How it works:
It isn’t easy to contest Formula One’s claim that it is the most prestigious motorsport in the world. Formula cars with open wheels are designed only for performance and frequently reach track speeds of more than 200 mph. Unfathomable sums of money support top teams, and the series travels to wealthy havens like Monaco and Abu Dhabi. F1 has a lot going for it, especially considering its illustrious heritage, including drivers like Jackie Stewart and Ayrton Senna.
In Formula One, the term “formula” refers to automobile design regulations. The formula, which has been used since 2014, is built around a hybrid “power unit” consisting of a 1.4-liter turbocharged V6 with an electric motor that draws power from kinetic energy or surplus heat. The 11 teams presently receive their powertrains from four engine manufacturers: Ferrari, Honda, Mercedes-Benz, and Renault.
Even if a team doesn’t produce its engines, it must still create its chassis, which is frequently half the battle in Formula One. Because aerodynamics are equally vital to power, cars are equipped with various odd-looking accessories like spoilers. “Drag reduction systems,” which enable drivers to modify aerodynamic components to facilitate passing in specific zones, are another aspect of F1 cars.

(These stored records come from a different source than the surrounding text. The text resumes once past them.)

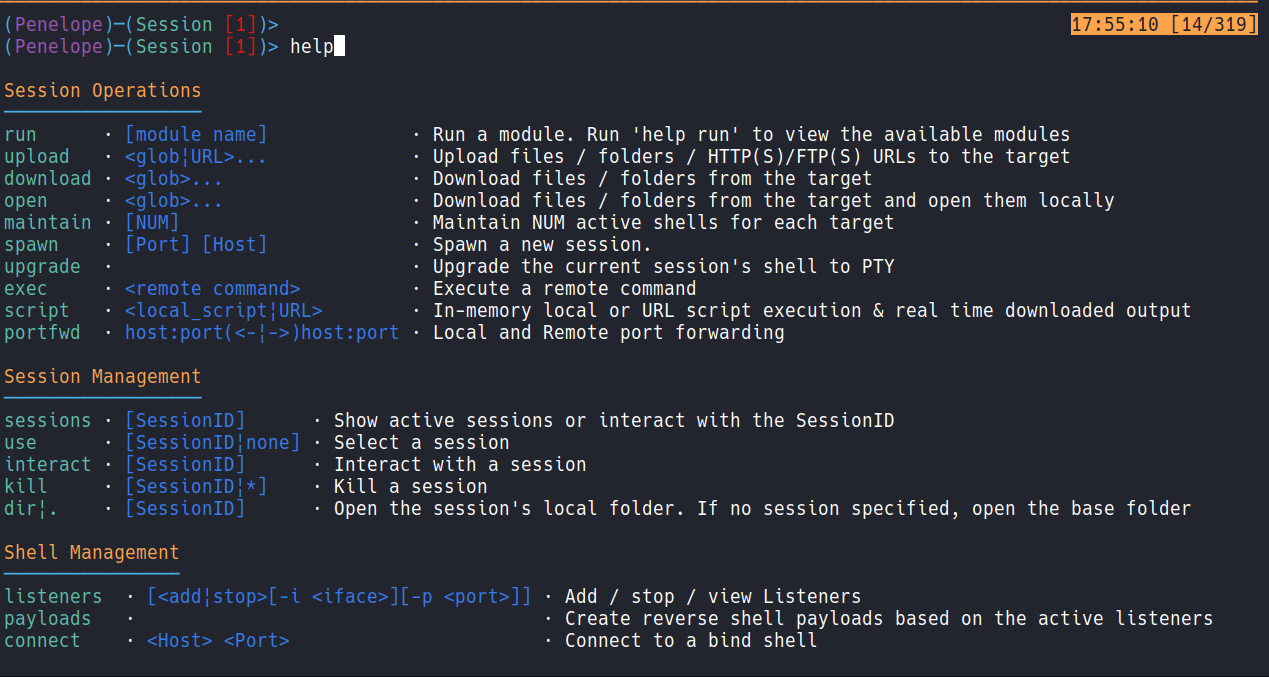Select the 'download' command word
Screen dimensions: 1269x677
[47, 179]
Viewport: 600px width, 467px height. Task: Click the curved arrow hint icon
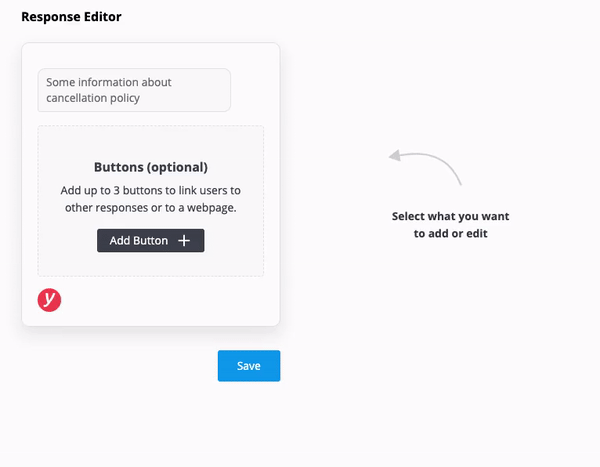click(x=426, y=165)
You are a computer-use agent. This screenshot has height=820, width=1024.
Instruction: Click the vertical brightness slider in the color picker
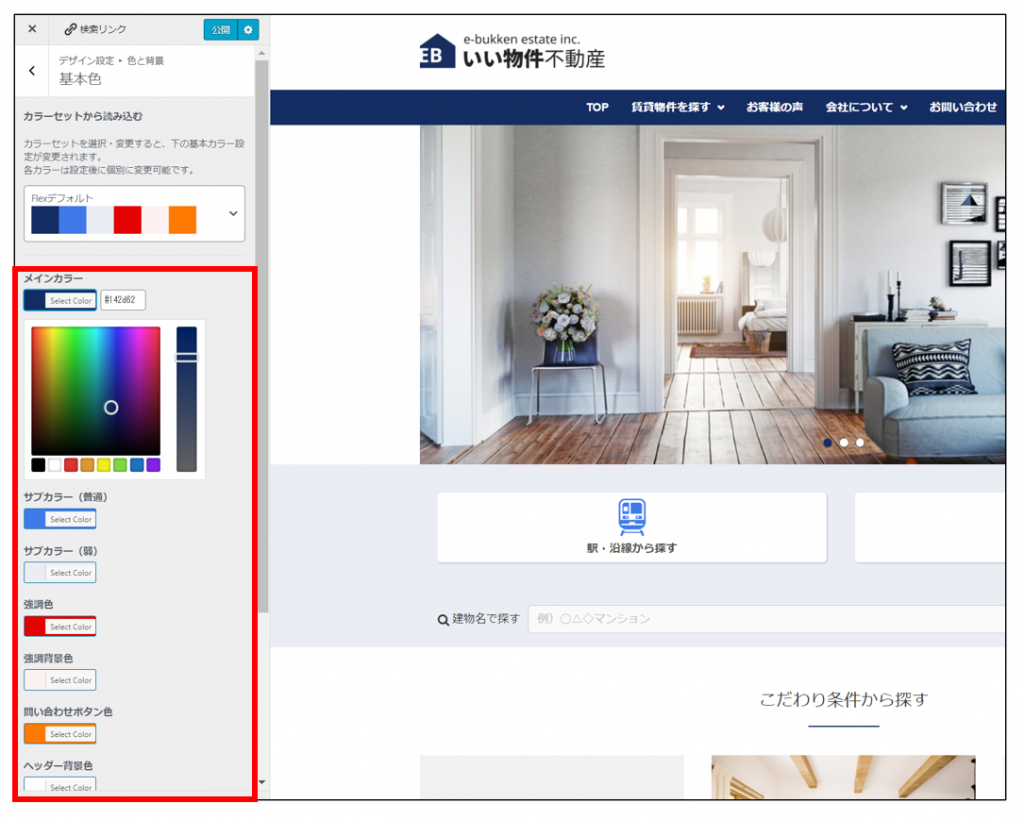187,398
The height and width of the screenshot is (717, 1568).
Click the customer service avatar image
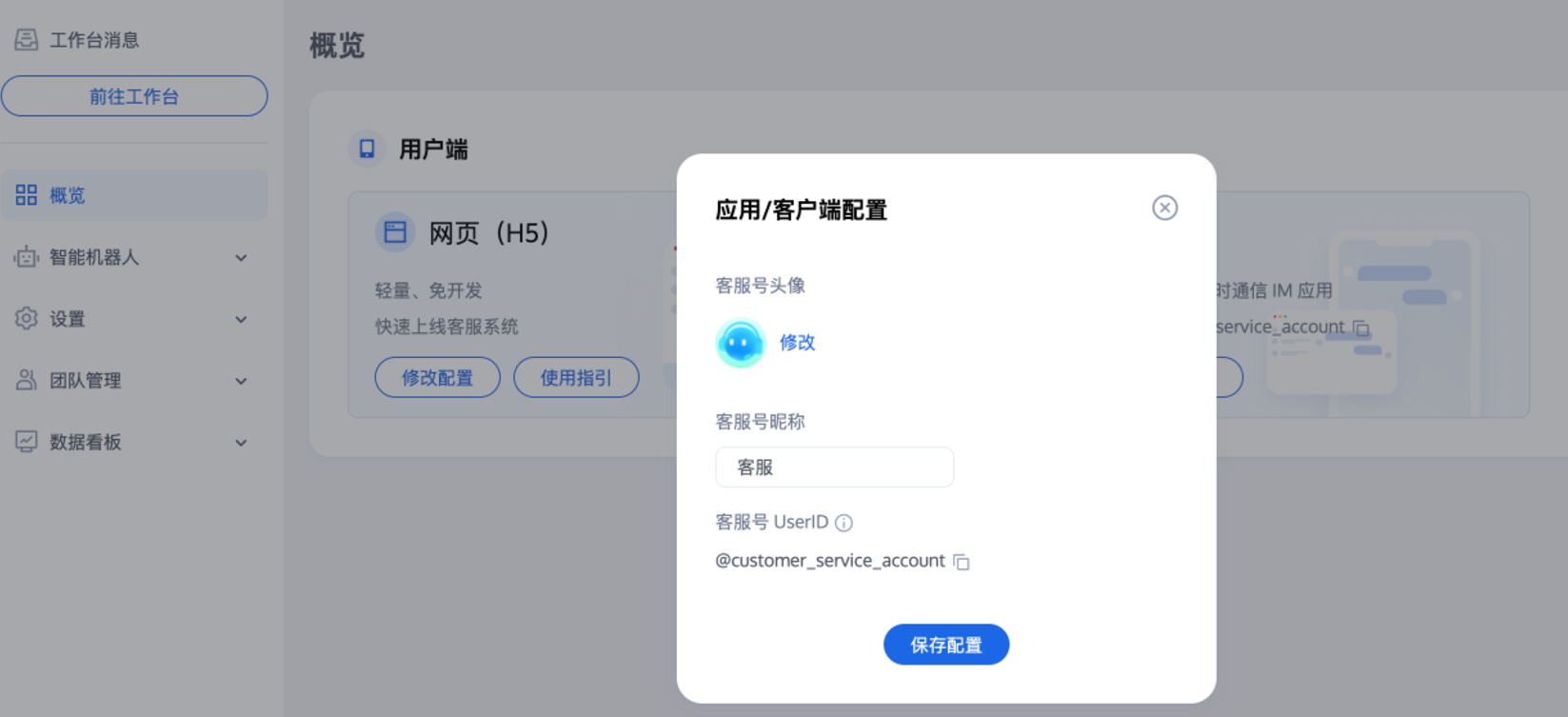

The Australian Grand Prix on March 18 kicks off the 2016 Formula One season. F1 hasn’t yet specified how it will be shown on American television in 2016, but it was split between Univision and CNBC or NBCSN in 2015. A few streaming choices are also available online. Because they occur worldwide, F1 races frequently air at odd hours of the day or night in the United States, so if you intend to watch them all, be ready for a few late nights.